The officials and guides who live in proximity to the forest often anthropomorphise the little apes. They tell me the creatures ‘marry’ — meaning they pair up with a mate and remain monogamous. Social structures are similar to human nuclear families: a male and female pair live with and nurture their young, until they grow into adults at the age of around seven to eight years. When the time comes for a newly minted adult to find a mate, they venture outside family lines to find a partner.
Females gestate for around seven months, and birth a single offspring once every three years. A hoolock gibbon family typically consists of three to four members: the parents, a juvenile, and a baby. Currently, the sanctuary is home to 23 families.
On my second day in the forest, I finally meet a gibbon family of four. A small, glossy black figure hangs from a tree branch using one long arm. From a distance, its silhouette almost looks like a human child, with a short torso, little legs, and no tail. With the grace of a gymnast, the male gibbon swings into the canopy. I scramble deep into the foliage with Pradeep da, who soon spots the rest of the family.

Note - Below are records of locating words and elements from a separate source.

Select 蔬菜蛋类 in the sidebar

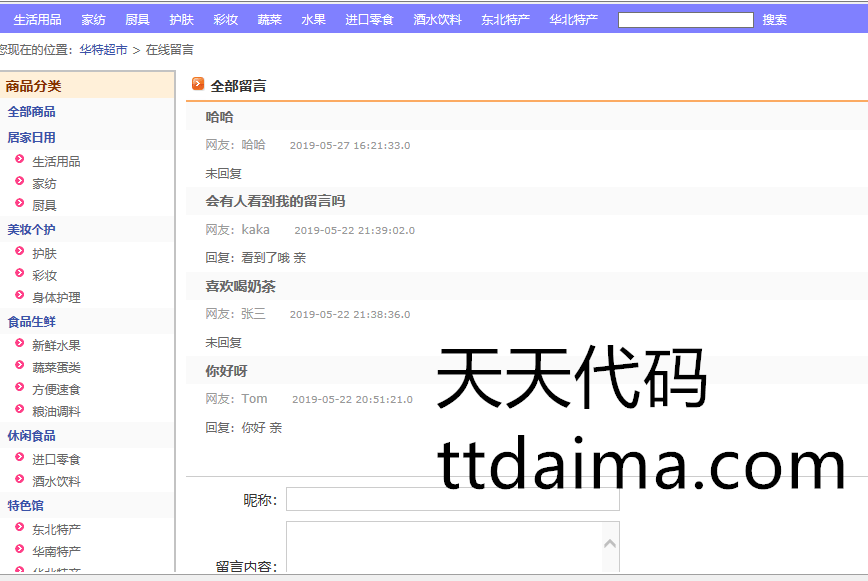[x=56, y=368]
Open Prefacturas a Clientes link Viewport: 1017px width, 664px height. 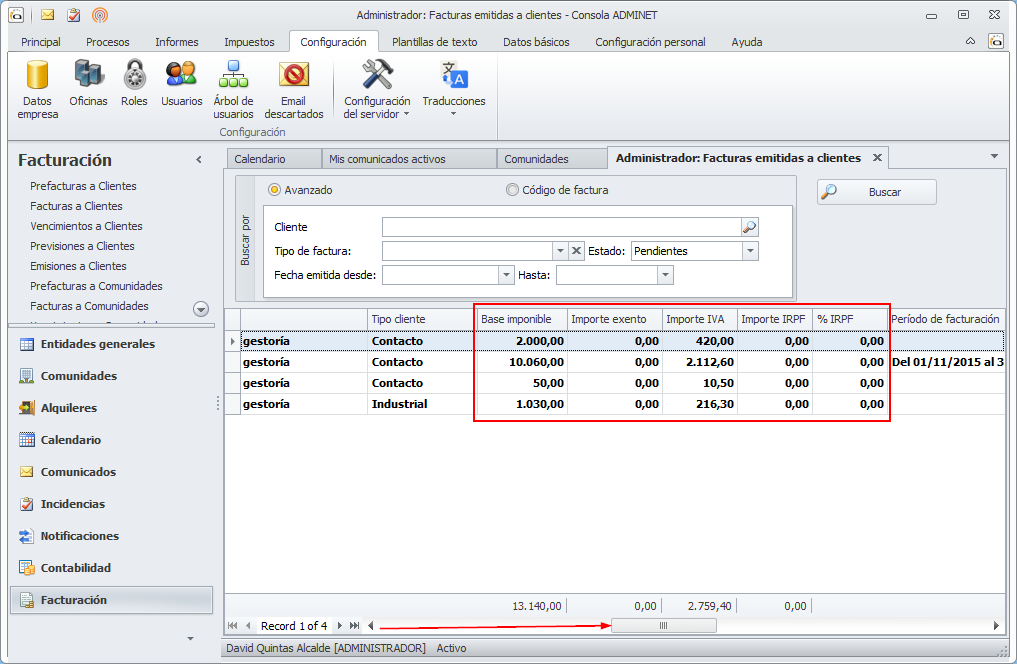click(83, 186)
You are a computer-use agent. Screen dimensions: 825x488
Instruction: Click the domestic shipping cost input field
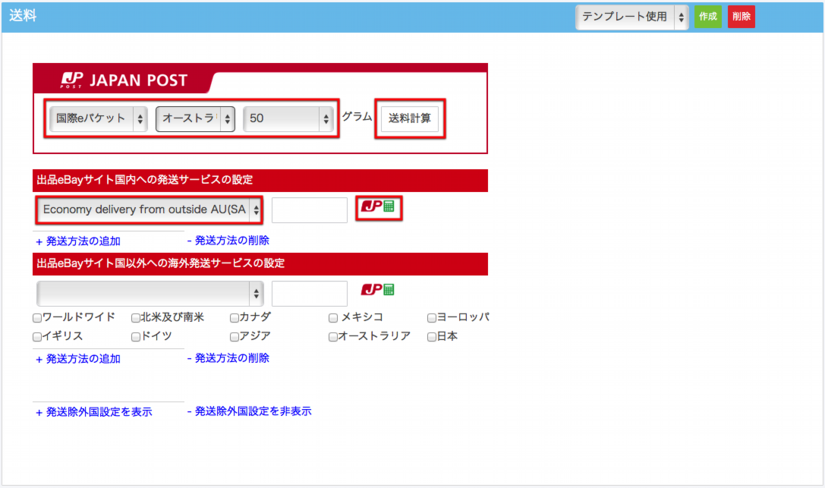tap(309, 210)
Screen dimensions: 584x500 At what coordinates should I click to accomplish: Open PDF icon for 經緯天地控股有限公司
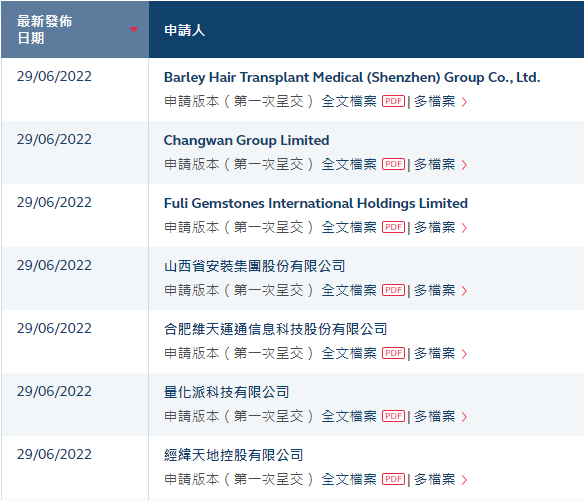click(x=393, y=479)
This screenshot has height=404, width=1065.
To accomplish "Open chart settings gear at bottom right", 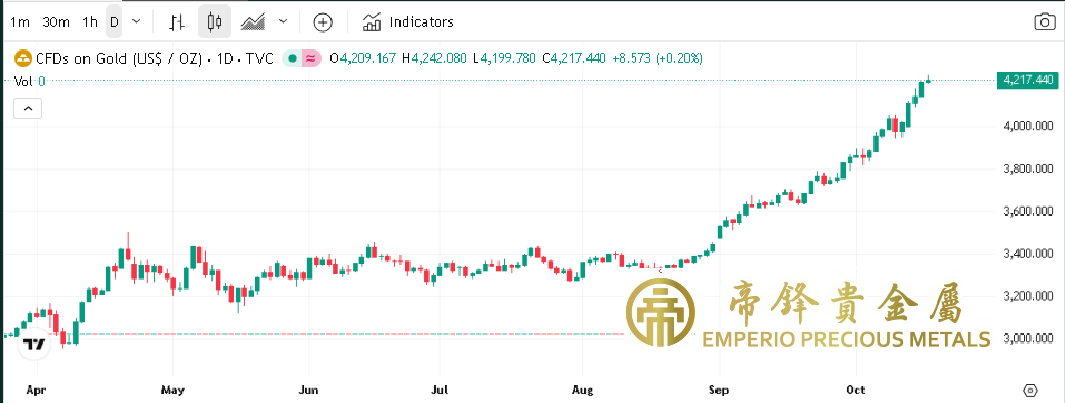I will click(1030, 389).
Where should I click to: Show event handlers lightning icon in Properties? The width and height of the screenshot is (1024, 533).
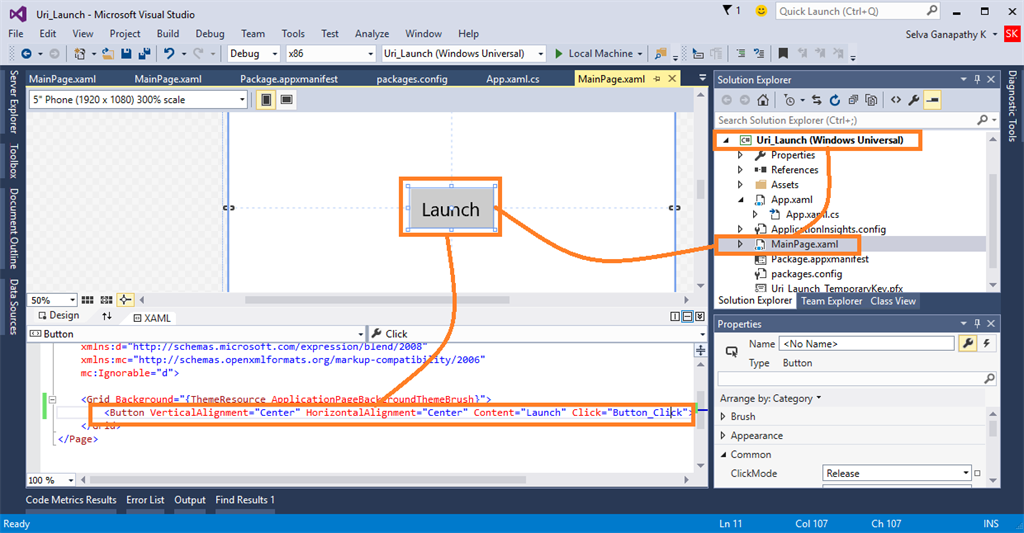coord(988,343)
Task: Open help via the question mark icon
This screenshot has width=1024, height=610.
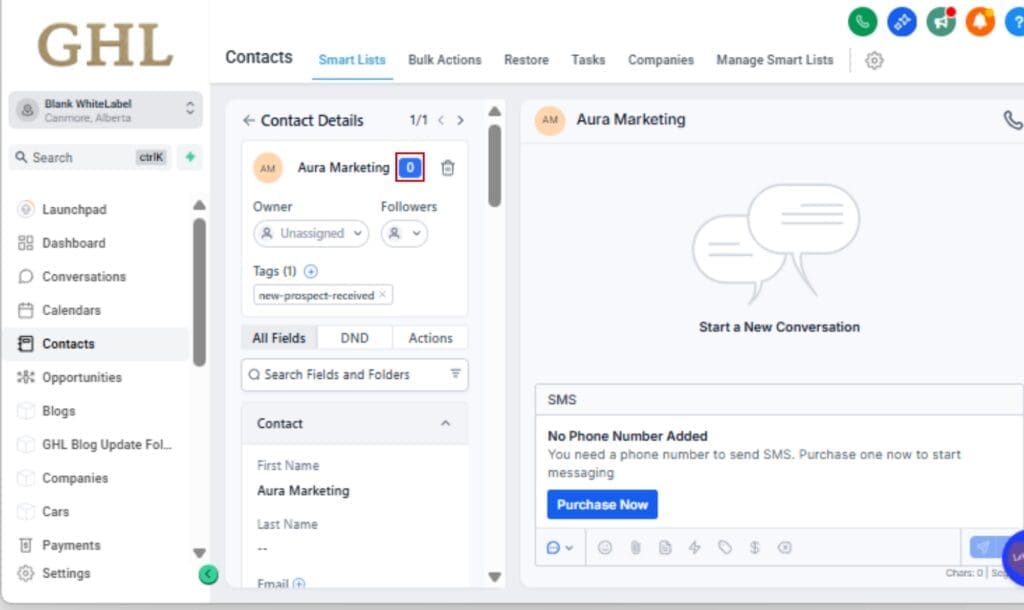Action: [1017, 21]
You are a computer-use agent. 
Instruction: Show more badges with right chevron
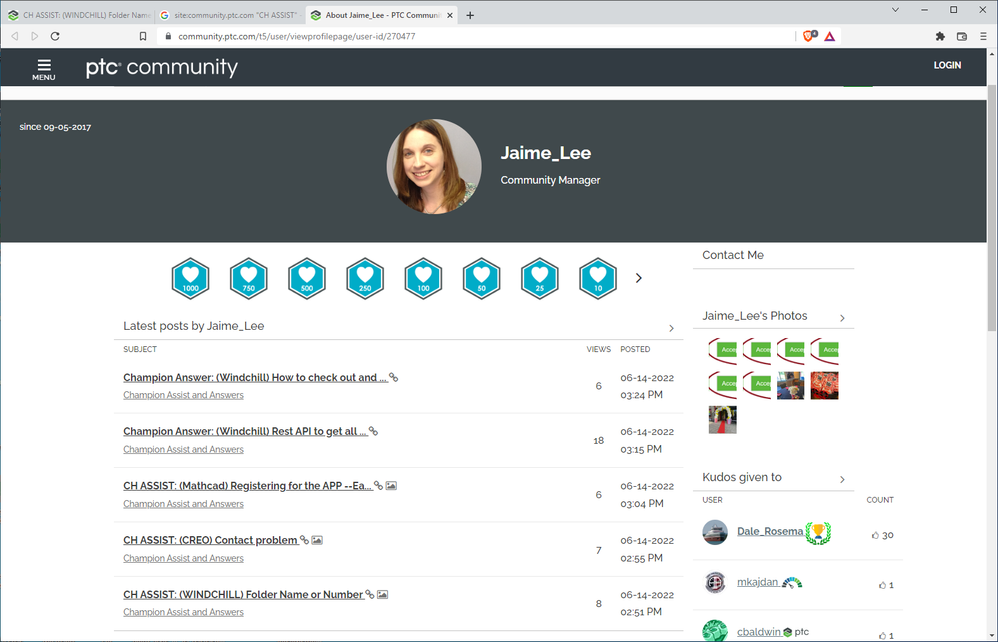tap(639, 278)
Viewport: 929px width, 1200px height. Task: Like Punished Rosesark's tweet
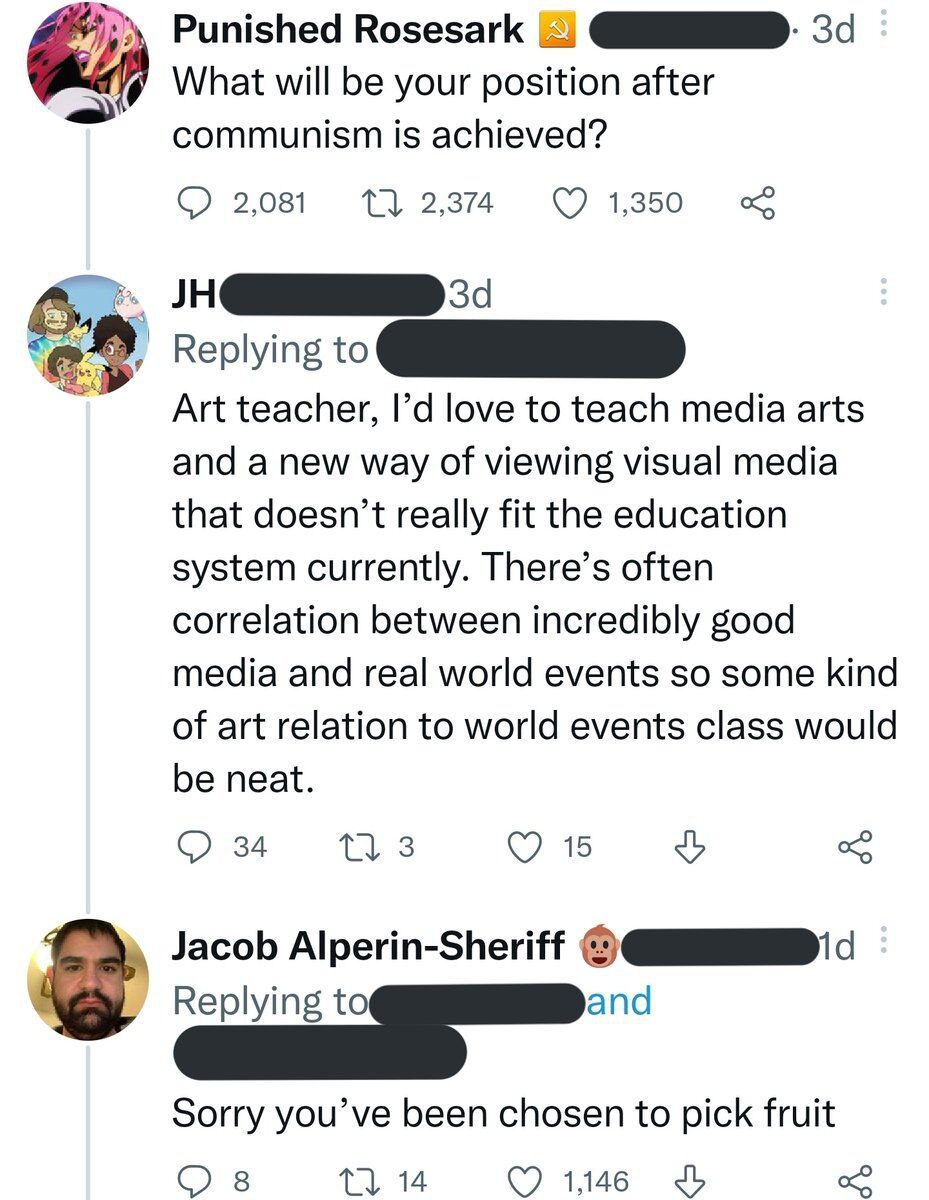[570, 203]
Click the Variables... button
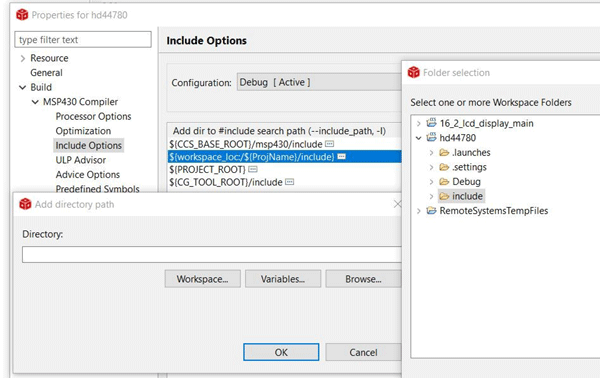The image size is (600, 378). tap(283, 279)
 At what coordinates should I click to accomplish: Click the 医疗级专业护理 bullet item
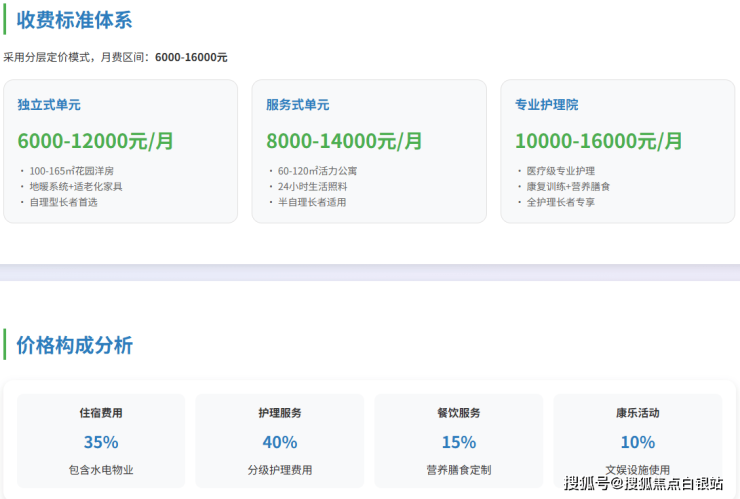pos(561,171)
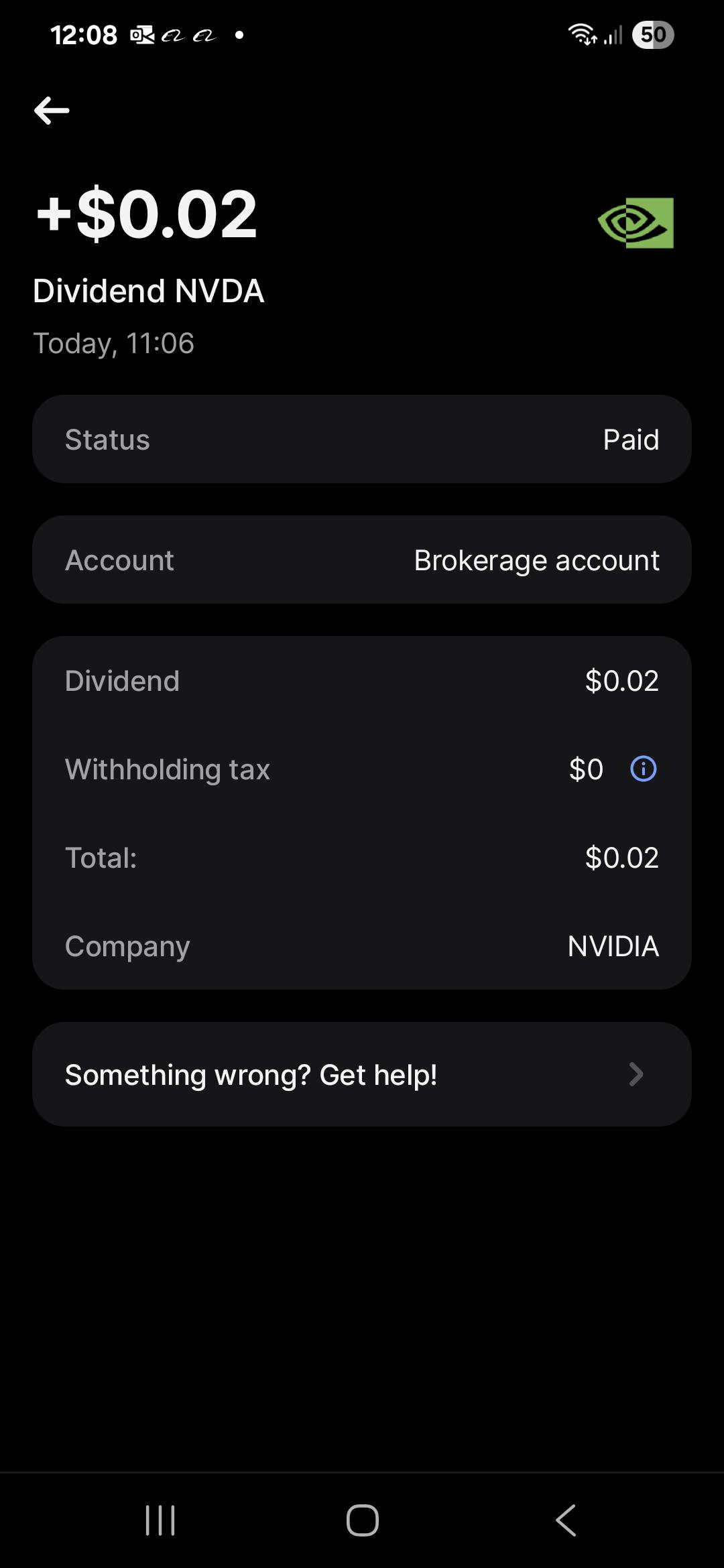Open chevron next to Get help
Image resolution: width=724 pixels, height=1568 pixels.
[x=636, y=1074]
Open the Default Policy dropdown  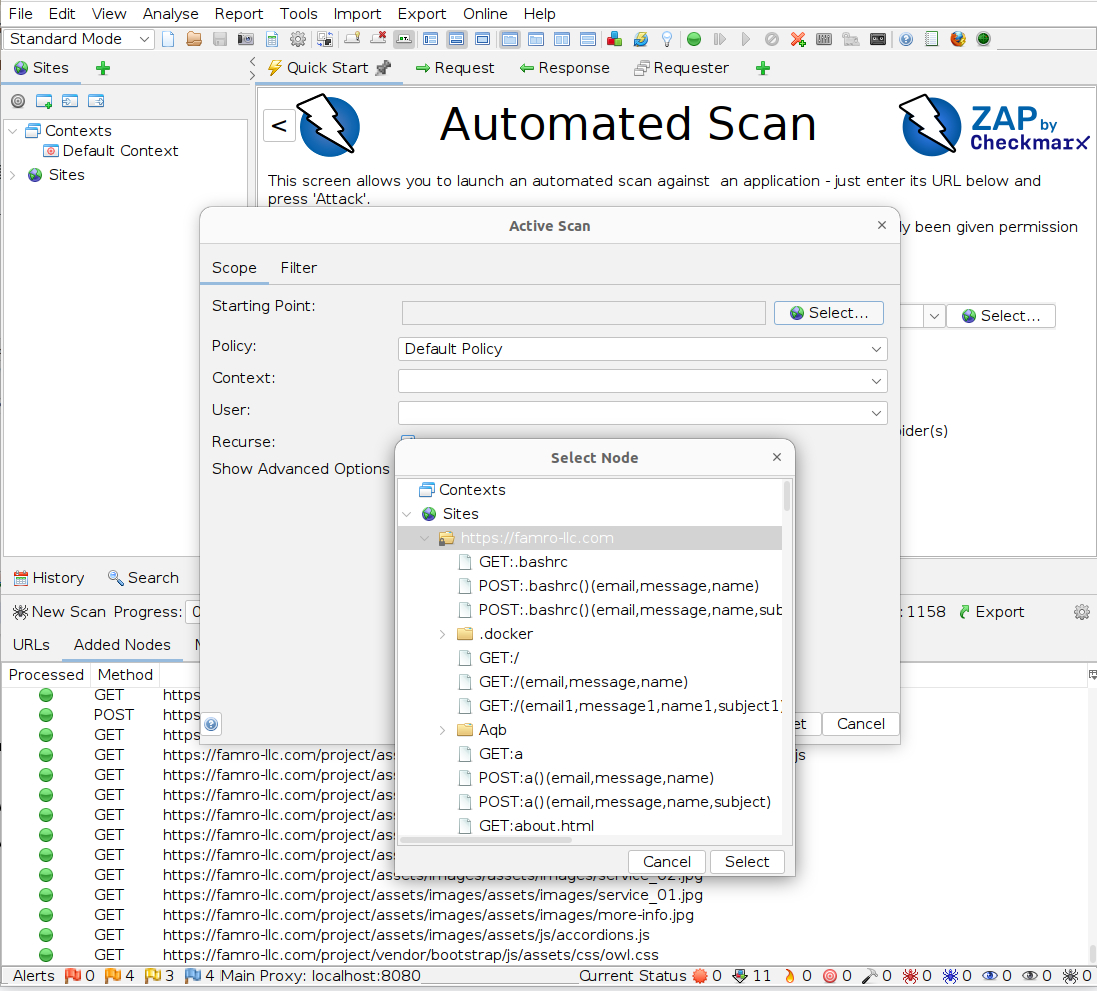[877, 349]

Snacking on the contents of a rudraksh tree, I see a tan-hued female gibbon, with a cream-coloured baby attached to her. A little distance away is an energetic juvenile with a dark-coloured coat.
While male and female hoolock gibbons can be easily distinguished by their black versus brown coats, all juveniles have blackish fur from the age of a month until they are about five years old. Without venturing too far, the young adult maintains some distance from its parents — a behavioural trait Pradeep da ascribes to its adolescence.
We watch from a safe distance as the apes eat, itch, stretch, swing, and go about their day. It is truly magnificent to see them fly through the canopy. Unsurprisingly, they are called the acrobats of the forest. Though we are very still, the male spots us. As he slowly turns his ebony face to look down at us, I clearly see his beetling white eyebrows.
The reticent creatures are not habituated to human presence and can react when provoked. While they can’t hurl insults, Pradeep da tells me it’s not unheard of for the apes to fling faeces at humans who annoy them.
Hilarious as it may be to picture such a scenario, the circumstances are sobering. Surrounded by tea estates and villages, the shrinking forest is plagued by habitat loss, fragmentation, and human pressures. This is the only sanctuary in India named for a primate and dedicated to the protection of the hoolock gibbon. Will it be able to safeguard the 77 that remain?